La promesa de volver con una bolsa llena de pinatras, ideales para ensalada o revueltos con huevo, bastó para que le dieran permiso. Pero con una condición: tenía que estar de vuelta a la hora del almuerzo. Ni un minuto más.

El sábado amaneció con cielo plomo y olor a tierra lista para contar secretos. Constantino se vistió como para cruzar la cordillera: pantalones remendados con dignidad, una chaqueta curtida, botas de goma con alma de tractor viejo, y en los pies, joyas del sur: medias de lana chilota, gruesas como abrazo de abuela.

Su mochila llevaba lo esencial:

    • Una cantimplora de aluminio con abollones de historia,
    • Cuatro sandwiches (uno de huevo molido, uno de queso y dos de dulce de murra),
    • Dos palos con tuercas en la punta: herramientas oficiales de pinatrero rural certificado.

—¡No vaya a pasar hambre el niño! —dijo su madre, envolviendo los panes con más amor que papel para envolver.

Con un “¡nos vemos!” salió por la puerta como quien marcha a la Antártida. Tenía tres horas para adentrarse en el bosque, embarrarse hasta las orejas y ojalá volver con algún hongo pegado al alma.

Los campos alrededor de Corte Alto estaban llenos de secretos húmedos y troncos silenciosos. Pedro y Pablo guiaban la expedición con la autoridad de quienes han cazado pinatras desde que aprendieron a decir “hongo”.

Las encontraban sobre las ramas de los robles y hualles: unas bolitas blancas con huequitos naranjos, como cerebritos de duende. Blanditas, jugosas, pegadas como abrazos. No se parecían a nada que Constantino hubiera visto antes. ¡Ni en los libros!

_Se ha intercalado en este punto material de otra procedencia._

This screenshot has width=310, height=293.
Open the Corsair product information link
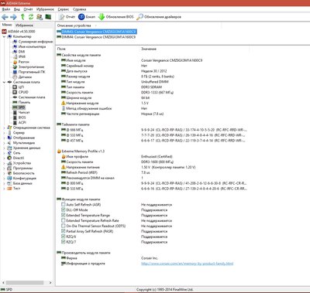pos(188,264)
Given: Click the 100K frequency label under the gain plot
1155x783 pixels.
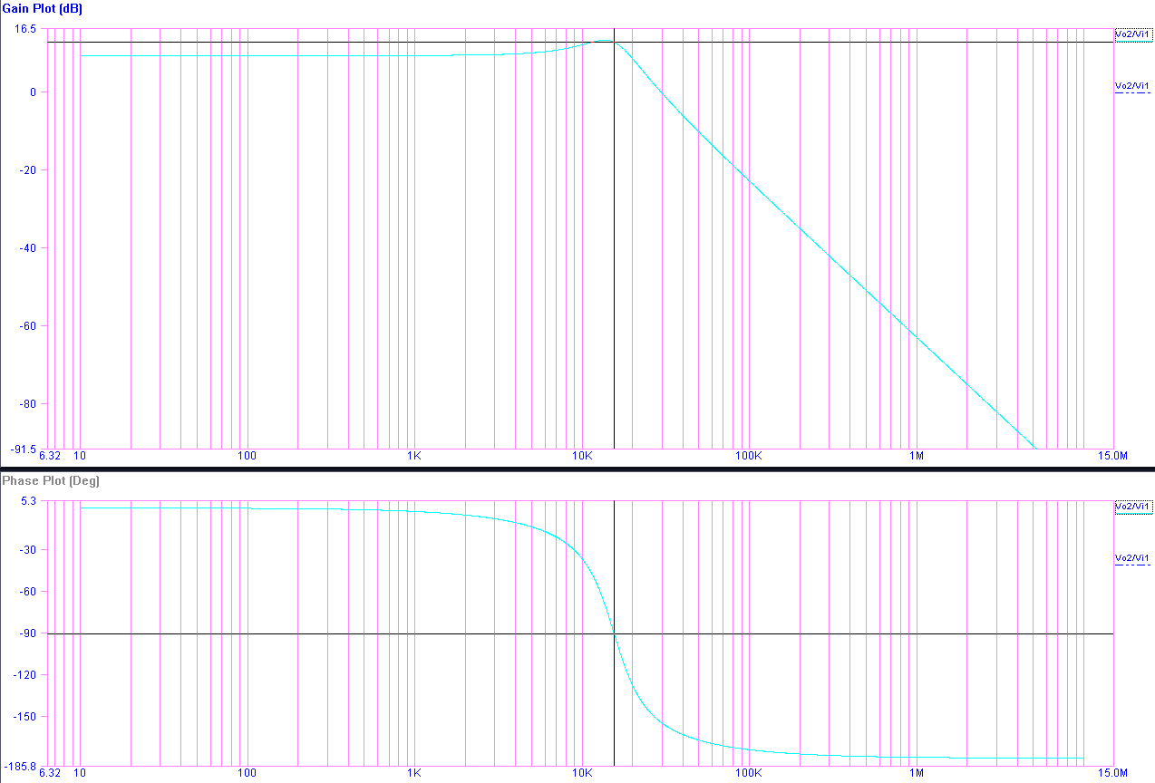Looking at the screenshot, I should pos(748,456).
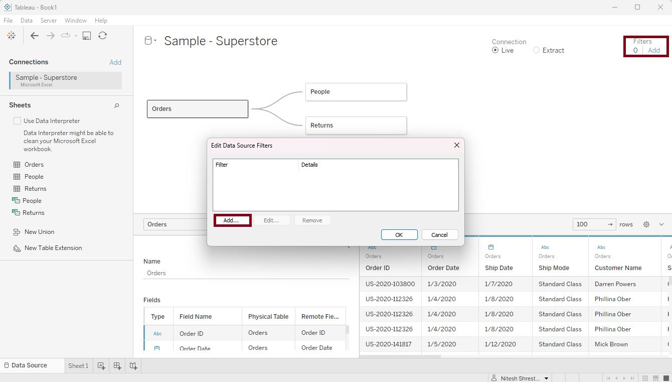Image resolution: width=672 pixels, height=382 pixels.
Task: Select the Live connection option
Action: coord(495,51)
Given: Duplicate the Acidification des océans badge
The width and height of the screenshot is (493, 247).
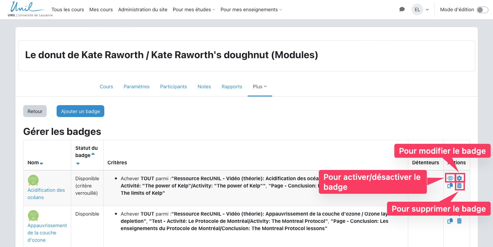Looking at the screenshot, I should point(450,186).
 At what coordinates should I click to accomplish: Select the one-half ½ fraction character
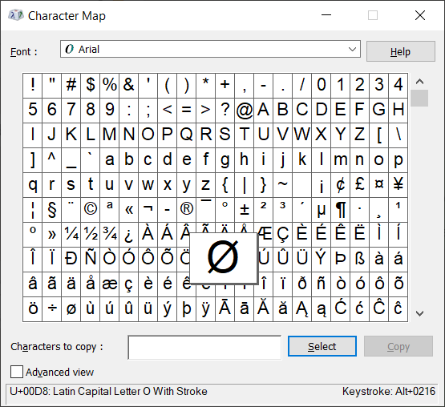click(x=91, y=235)
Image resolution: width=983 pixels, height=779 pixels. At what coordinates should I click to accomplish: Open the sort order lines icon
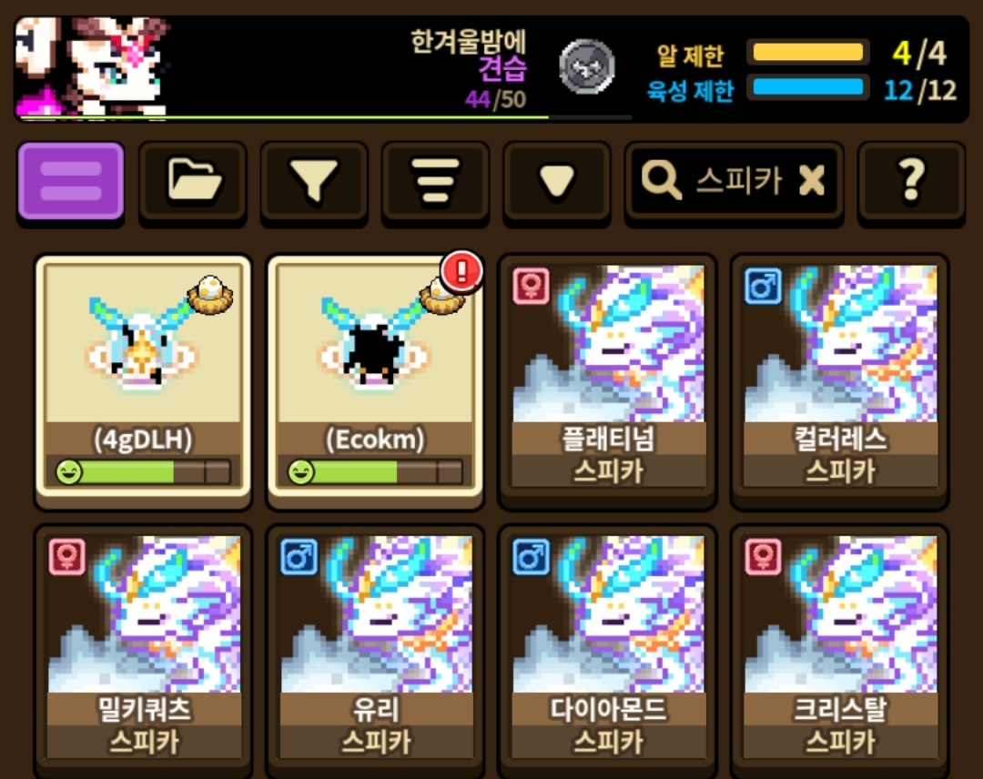point(436,182)
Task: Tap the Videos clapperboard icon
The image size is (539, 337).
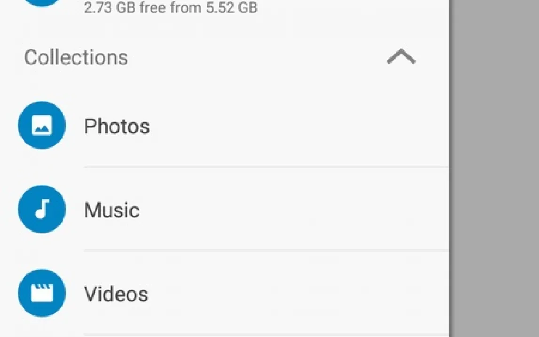Action: [42, 293]

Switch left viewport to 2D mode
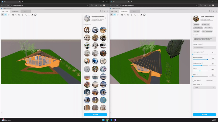click(x=2, y=15)
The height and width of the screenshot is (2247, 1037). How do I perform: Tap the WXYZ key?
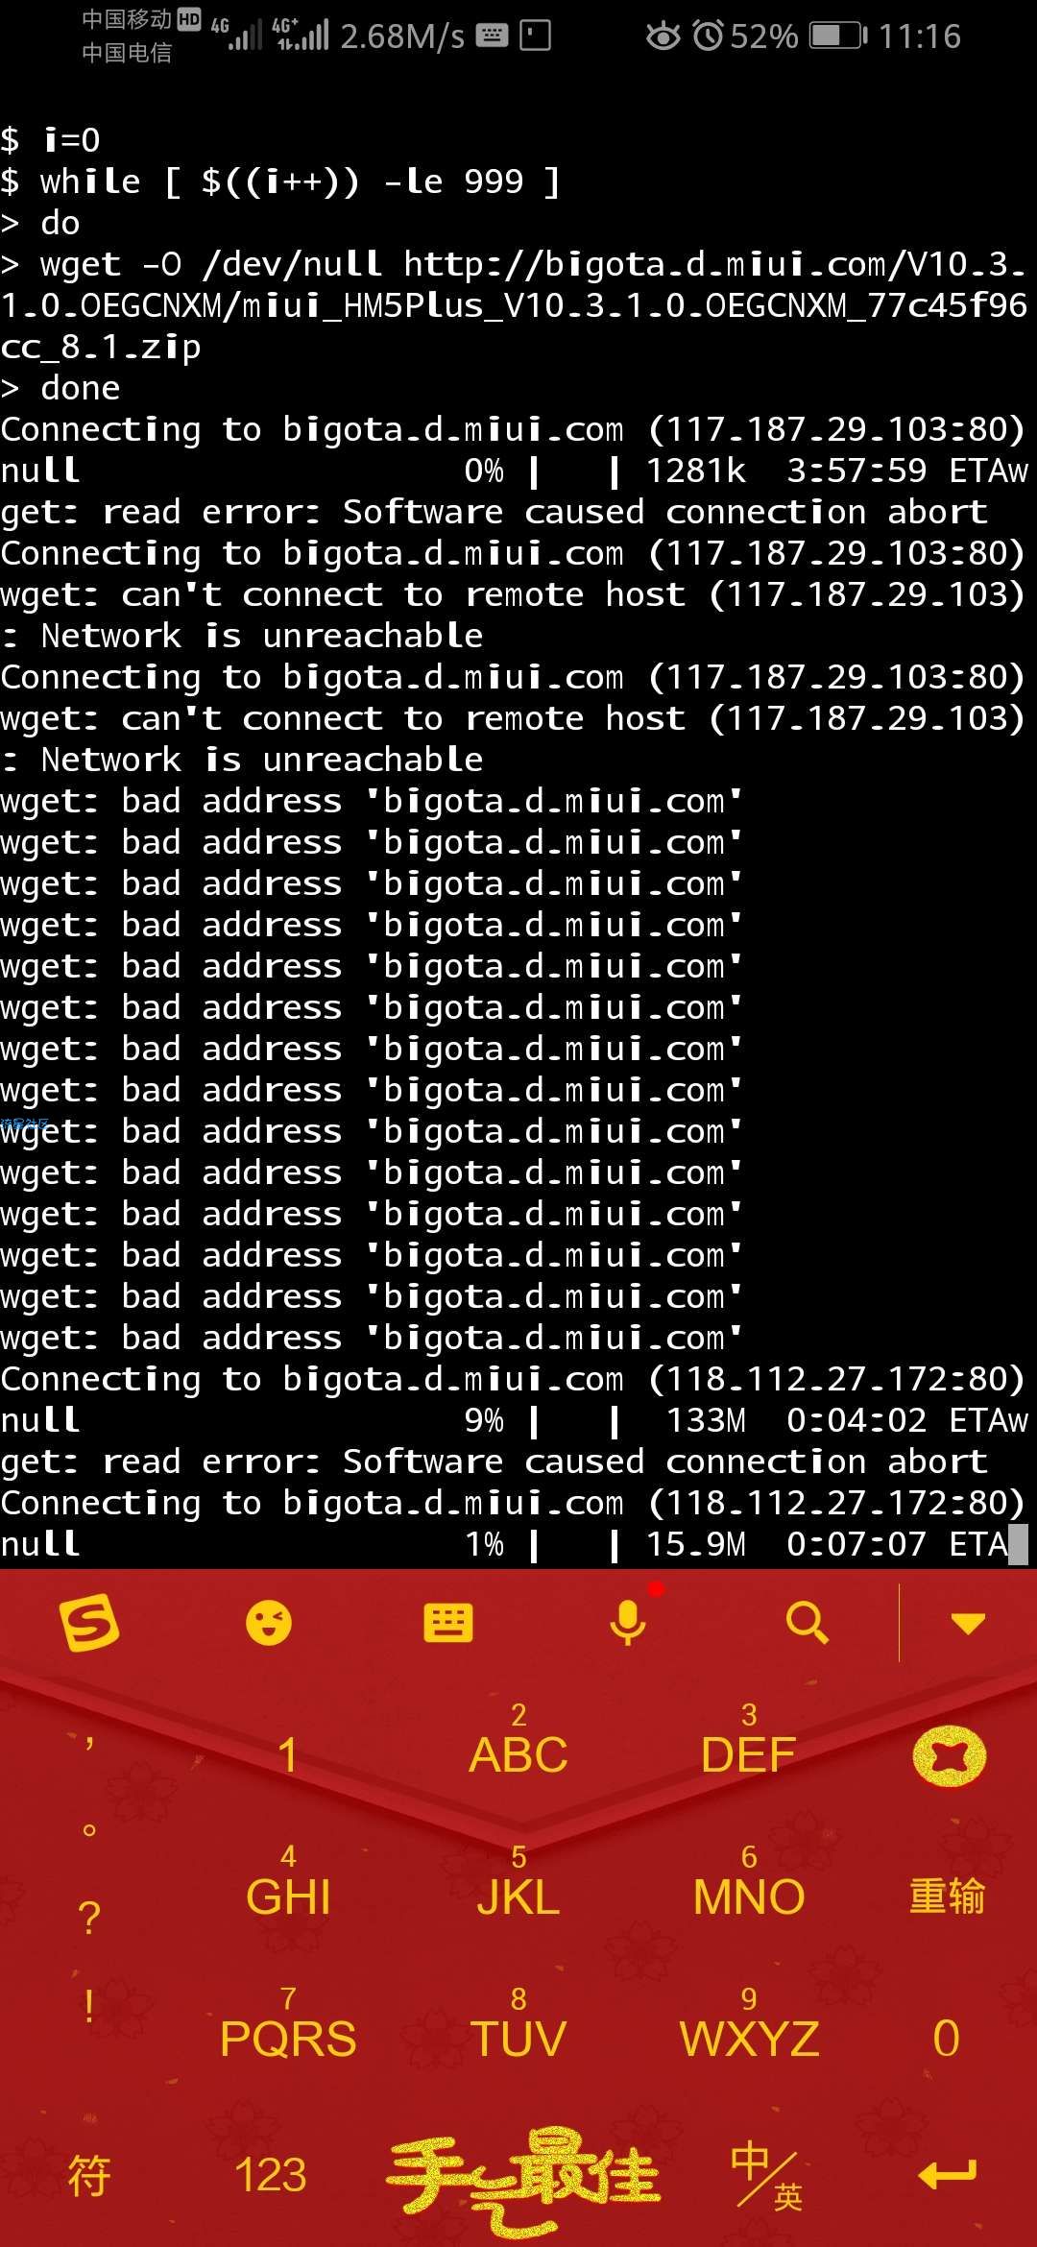(749, 2024)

—¡Aquí hay una! —gritó Pedro.

—¡Y otra! —respondía Pablo, mientras su palo saltaba entre ramas.

Constantino, maravillado, anotaba en su cuaderno imaginario: “Cyttaria: textura chiclosa, aroma terroso, tradición milenaria”.

Recolectaron unas cuantas. No muchas, pero suficientes para justificar la aventura. La bolsa no iba llena, pero sus botas sí: de barro, de historia, de infancia.

A las doce en punto, Constantino cruzó la puerta de su casa con la bufanda desordenada, las mejillas rojas y una sonrisa tan redonda como las pinatras.

—¿Cómo te fue? —preguntó su madre.

—No sé si traje suficientes hongos… pero sí un montón de bosque —dijo él, mostrando su tesoro.

Y ella, con una sonrisa y sin decir nada, puso a calentar la sartén.